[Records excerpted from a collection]
>>
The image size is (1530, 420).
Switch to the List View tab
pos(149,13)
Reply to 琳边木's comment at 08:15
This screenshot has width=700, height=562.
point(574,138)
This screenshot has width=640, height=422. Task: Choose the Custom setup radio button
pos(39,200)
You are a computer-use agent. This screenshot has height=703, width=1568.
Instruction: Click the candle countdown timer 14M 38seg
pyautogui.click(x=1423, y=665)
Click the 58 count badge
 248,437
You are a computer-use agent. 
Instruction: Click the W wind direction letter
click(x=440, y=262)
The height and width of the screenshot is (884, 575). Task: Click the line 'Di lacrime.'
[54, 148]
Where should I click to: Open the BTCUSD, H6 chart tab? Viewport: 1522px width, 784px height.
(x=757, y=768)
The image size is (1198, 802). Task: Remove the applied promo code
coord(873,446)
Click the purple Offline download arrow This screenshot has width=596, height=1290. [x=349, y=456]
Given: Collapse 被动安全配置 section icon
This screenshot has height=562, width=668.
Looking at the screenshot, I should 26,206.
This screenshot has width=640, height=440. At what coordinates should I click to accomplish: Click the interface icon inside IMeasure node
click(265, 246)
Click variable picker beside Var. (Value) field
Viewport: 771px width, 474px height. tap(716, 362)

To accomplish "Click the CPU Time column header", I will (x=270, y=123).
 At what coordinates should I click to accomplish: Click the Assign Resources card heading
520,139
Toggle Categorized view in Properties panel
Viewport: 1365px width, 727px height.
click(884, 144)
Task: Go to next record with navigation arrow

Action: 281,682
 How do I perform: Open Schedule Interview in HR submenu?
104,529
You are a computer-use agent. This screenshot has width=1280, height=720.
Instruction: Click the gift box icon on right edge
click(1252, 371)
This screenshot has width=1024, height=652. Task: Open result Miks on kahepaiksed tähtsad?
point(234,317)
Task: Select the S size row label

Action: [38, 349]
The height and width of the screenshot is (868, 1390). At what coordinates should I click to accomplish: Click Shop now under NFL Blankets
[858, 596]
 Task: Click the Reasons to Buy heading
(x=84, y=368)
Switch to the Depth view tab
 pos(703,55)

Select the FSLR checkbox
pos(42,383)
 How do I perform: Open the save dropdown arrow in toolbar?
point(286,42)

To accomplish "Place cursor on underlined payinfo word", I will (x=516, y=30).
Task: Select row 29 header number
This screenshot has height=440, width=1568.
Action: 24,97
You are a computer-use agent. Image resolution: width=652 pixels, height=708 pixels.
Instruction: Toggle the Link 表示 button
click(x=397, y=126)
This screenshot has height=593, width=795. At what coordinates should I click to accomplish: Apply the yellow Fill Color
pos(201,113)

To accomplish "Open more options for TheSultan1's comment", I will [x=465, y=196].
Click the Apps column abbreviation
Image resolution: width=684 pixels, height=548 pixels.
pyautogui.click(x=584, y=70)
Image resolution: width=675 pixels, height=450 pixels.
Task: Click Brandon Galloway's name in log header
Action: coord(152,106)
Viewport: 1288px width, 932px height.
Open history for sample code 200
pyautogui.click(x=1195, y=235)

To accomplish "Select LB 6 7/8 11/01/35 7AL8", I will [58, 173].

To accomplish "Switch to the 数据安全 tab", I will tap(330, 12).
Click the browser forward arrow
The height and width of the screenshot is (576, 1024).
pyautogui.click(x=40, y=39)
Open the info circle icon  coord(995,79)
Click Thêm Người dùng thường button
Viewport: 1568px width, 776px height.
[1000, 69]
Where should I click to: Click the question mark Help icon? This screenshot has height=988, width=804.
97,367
<<
All that the answer may hold is the lines from the one with "Where should I click to: Click" through the end of the data, set down exactly as they appear.

Where should I click to: Click the question mark Help icon? This screenshot has height=988, width=804.
97,367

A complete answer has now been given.